** begin DATA EXCERPTS **

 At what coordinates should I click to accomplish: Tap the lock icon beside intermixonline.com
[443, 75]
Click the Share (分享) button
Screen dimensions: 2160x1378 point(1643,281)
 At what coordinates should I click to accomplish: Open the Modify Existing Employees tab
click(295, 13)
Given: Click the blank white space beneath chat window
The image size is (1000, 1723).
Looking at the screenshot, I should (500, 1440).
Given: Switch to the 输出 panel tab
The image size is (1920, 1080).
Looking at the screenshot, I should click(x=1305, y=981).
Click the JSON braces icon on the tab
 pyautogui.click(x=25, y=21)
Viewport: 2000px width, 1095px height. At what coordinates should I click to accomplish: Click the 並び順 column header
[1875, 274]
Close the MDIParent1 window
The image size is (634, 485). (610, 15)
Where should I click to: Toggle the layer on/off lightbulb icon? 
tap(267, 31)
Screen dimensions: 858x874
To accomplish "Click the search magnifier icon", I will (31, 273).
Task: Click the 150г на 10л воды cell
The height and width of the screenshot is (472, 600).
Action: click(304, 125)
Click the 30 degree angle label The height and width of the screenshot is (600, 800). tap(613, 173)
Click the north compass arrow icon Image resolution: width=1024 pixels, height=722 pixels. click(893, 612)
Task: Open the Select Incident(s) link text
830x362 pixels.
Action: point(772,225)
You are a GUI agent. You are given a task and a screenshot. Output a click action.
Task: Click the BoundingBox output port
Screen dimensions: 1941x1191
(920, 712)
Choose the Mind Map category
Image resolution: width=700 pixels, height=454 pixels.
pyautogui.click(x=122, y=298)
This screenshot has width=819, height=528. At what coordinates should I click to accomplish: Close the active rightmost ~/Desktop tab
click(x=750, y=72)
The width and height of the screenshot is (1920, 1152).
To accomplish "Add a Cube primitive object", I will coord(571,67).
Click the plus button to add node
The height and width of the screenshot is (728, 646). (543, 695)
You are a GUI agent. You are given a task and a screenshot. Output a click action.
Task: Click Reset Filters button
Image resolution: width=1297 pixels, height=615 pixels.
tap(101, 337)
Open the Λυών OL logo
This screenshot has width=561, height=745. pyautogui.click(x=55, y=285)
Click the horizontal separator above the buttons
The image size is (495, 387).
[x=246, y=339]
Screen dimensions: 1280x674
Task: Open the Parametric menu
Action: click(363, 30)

** end DATA EXCERPTS **

Could you change every "icon" in the lines above to "symbol" and give all the lines again with nothing else altered?

## TASK RESPONSE
 At what coordinates should I click to accomplish: Tap the lock symbol beside intermixonline.com
[443, 75]
Click the Share (分享) button
Screen dimensions: 2160x1378 point(1643,281)
 At what coordinates should I click to accomplish: Open the Modify Existing Employees tab
click(295, 13)
Given: Click the blank white space beneath chat window
The image size is (1000, 1723).
Looking at the screenshot, I should (500, 1440).
Given: Switch to the 输出 panel tab
The image size is (1920, 1080).
Looking at the screenshot, I should click(x=1305, y=981).
Click the JSON braces symbol on the tab
 pyautogui.click(x=25, y=21)
Viewport: 2000px width, 1095px height. At what coordinates should I click to accomplish: Click the 並び順 column header
[1875, 274]
Close the MDIParent1 window
The image size is (634, 485). (610, 15)
Where should I click to: Toggle the layer on/off lightbulb symbol? 
tap(267, 31)
Screen dimensions: 858x874
To accomplish "Click the search magnifier symbol", I will (31, 273).
Task: Click the 150г на 10л воды cell
The height and width of the screenshot is (472, 600).
Action: click(304, 125)
Click the 30 degree angle label The height and width of the screenshot is (600, 800). tap(613, 173)
Click the north compass arrow symbol Image resolution: width=1024 pixels, height=722 pixels. click(893, 612)
Task: Open the Select Incident(s) link text
830x362 pixels.
Action: point(772,225)
You are a GUI agent. You are given a task and a screenshot. Output a click action.
Task: Click the BoundingBox output port
Screen dimensions: 1941x1191
(920, 712)
Choose the Mind Map category
Image resolution: width=700 pixels, height=454 pixels.
pyautogui.click(x=122, y=298)
This screenshot has width=819, height=528. At what coordinates should I click to accomplish: Close the active rightmost ~/Desktop tab
click(x=750, y=72)
The width and height of the screenshot is (1920, 1152).
To accomplish "Add a Cube primitive object", I will coord(571,67).
Click the plus button to add node
The height and width of the screenshot is (728, 646). (543, 695)
You are a GUI agent. You are given a task and a screenshot. Output a click action.
Task: Click Reset Filters button
Image resolution: width=1297 pixels, height=615 pixels.
tap(101, 337)
Open the Λυών OL logo
This screenshot has width=561, height=745. pyautogui.click(x=55, y=285)
Click the horizontal separator above the buttons
The image size is (495, 387).
[x=246, y=339]
Screen dimensions: 1280x674
Task: Open the Parametric menu
Action: click(363, 30)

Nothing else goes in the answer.